> [ABOUT THIS TASK]
Below is a block of records; return all of them exactly, but without the images.
Top of DATASET
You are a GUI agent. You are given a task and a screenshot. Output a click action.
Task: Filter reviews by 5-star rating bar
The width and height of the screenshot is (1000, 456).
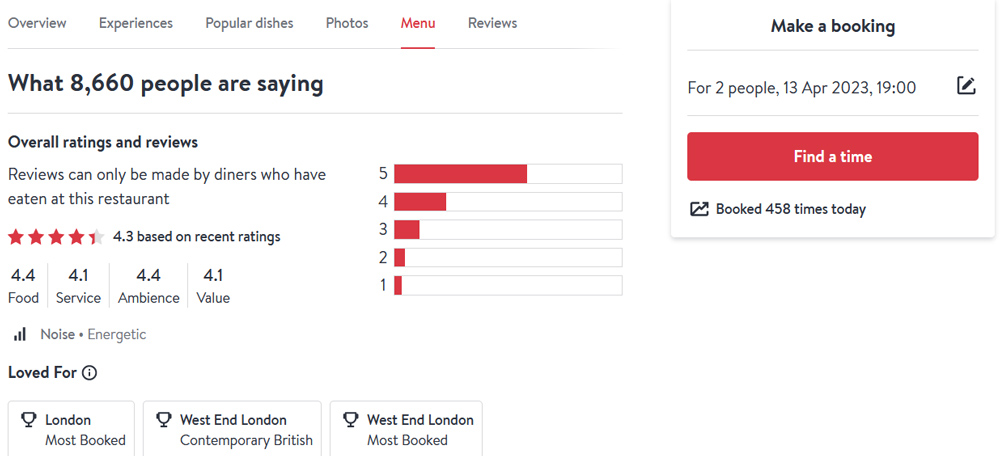(x=508, y=174)
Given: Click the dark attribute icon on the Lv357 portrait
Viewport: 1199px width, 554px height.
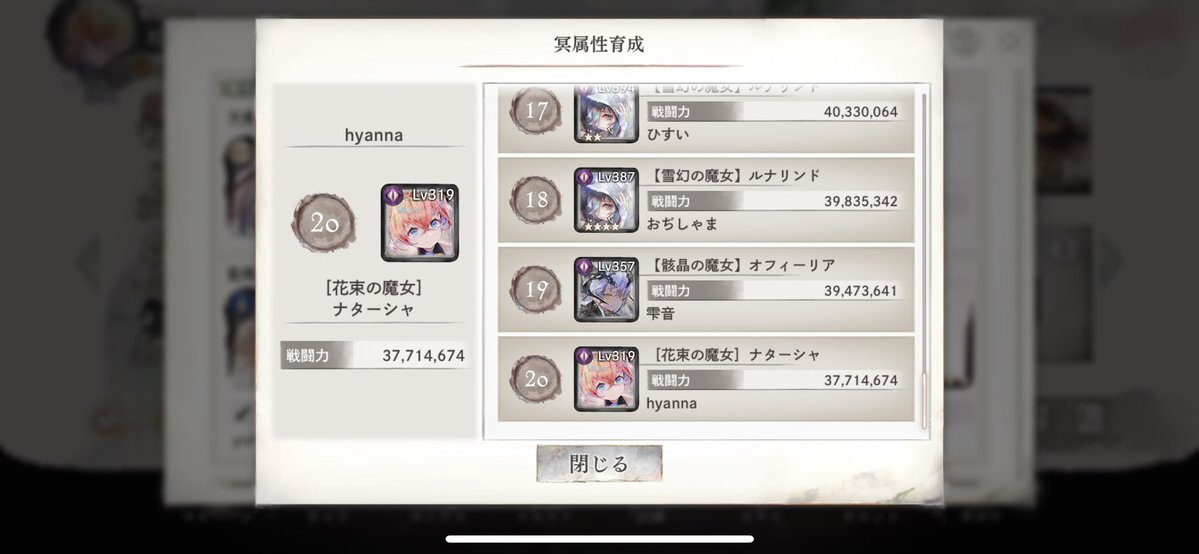Looking at the screenshot, I should 585,267.
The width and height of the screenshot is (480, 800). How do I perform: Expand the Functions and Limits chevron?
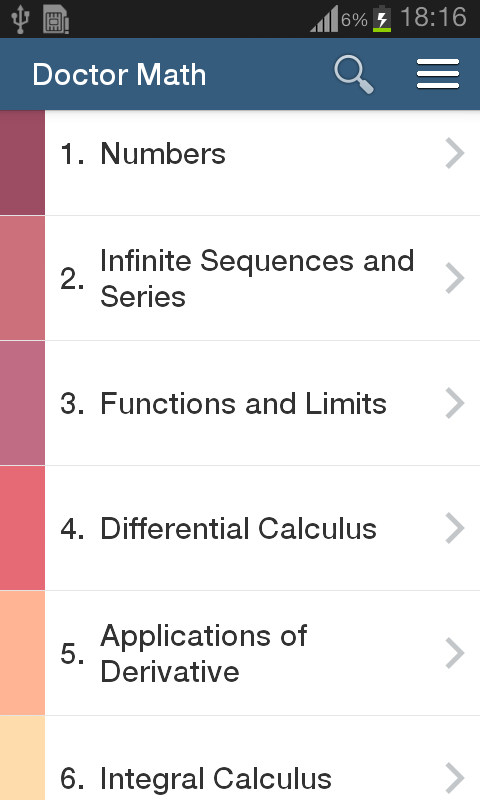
Bottom of DATASET
> [COMPLETED TASK]
You are a GUI agent. You are given a task and a screenshot. Output a click action.
Task: Filter reviews by 5-star rating bar
The width and height of the screenshot is (1000, 456).
(x=508, y=174)
Given: Click the dark attribute icon on the Lv357 portrait
Viewport: 1199px width, 554px height.
Looking at the screenshot, I should 585,267.
The width and height of the screenshot is (480, 800). How do I perform: Expand the Functions and Limits chevron?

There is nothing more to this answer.